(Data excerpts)
-.-.-

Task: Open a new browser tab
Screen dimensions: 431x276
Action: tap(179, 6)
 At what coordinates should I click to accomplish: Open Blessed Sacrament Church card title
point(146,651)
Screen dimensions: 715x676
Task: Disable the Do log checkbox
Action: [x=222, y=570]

-.-.-

**Exercise objective**
Return the lines beginning at the one that contains "Screen dimensions: 431x276" and continuing through the last line of the data, exactly as they stand and without any others.

**Written response**
Screen dimensions: 431x276
Action: tap(179, 6)
 At what coordinates should I click to accomplish: Open Blessed Sacrament Church card title
point(146,651)
Screen dimensions: 715x676
Task: Disable the Do log checkbox
Action: [x=222, y=570]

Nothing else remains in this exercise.